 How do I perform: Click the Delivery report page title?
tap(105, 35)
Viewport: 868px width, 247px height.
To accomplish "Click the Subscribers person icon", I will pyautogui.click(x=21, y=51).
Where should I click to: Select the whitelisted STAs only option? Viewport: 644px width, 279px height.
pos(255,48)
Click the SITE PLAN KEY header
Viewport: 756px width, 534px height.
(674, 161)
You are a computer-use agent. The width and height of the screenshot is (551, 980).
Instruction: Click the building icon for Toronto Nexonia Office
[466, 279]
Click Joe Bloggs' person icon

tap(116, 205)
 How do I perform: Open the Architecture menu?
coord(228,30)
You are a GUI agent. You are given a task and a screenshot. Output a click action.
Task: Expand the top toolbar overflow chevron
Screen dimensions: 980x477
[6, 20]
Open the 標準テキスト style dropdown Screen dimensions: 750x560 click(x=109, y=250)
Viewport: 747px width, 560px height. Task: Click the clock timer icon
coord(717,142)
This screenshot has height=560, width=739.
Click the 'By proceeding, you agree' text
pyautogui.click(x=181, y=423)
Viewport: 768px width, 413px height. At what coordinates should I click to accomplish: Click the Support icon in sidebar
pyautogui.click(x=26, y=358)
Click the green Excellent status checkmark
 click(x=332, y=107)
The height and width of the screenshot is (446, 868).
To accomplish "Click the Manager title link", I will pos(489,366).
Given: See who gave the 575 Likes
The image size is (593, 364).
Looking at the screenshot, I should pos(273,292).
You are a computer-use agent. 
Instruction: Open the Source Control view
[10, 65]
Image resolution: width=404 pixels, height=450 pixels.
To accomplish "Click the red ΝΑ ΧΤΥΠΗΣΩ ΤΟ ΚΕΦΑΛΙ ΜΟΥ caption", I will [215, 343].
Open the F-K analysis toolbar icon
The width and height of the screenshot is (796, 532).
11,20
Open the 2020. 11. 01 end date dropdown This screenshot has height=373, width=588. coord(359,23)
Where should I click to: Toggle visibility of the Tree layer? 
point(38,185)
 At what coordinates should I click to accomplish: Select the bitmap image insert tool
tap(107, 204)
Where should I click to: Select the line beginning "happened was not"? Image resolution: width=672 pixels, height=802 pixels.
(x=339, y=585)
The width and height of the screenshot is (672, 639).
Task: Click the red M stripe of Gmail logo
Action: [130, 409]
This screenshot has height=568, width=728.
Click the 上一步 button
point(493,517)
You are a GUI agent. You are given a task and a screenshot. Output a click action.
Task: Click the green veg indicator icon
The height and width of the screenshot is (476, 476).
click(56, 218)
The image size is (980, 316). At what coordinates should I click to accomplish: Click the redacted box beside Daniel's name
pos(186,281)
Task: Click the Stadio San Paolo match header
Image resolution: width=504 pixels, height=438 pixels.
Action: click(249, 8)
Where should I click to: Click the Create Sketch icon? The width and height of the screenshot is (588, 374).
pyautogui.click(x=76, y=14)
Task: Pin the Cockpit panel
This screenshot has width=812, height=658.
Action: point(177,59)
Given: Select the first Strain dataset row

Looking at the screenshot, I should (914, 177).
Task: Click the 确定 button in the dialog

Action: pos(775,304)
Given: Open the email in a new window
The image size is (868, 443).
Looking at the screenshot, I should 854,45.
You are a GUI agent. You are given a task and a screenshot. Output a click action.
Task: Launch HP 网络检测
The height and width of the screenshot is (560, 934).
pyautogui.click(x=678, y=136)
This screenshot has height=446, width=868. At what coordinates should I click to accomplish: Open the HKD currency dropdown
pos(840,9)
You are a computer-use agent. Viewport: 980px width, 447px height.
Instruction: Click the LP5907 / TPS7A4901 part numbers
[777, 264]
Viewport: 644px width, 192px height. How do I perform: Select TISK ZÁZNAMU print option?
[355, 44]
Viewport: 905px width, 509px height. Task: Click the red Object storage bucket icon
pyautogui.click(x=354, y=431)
######
Work to be completed: Could you restate word for word the lines above from the one containing "Where should I click to: Select the whitelisted" through the one containing "You are a computer-use agent. The", both included, and nothing else?

Solution to this exercise:
Where should I click to: Select the whitelisted STAs only option? Viewport: 644px width, 279px height.
pos(255,48)
Click the SITE PLAN KEY header
Viewport: 756px width, 534px height.
(674, 161)
You are a computer-use agent. The width and height of the screenshot is (551, 980).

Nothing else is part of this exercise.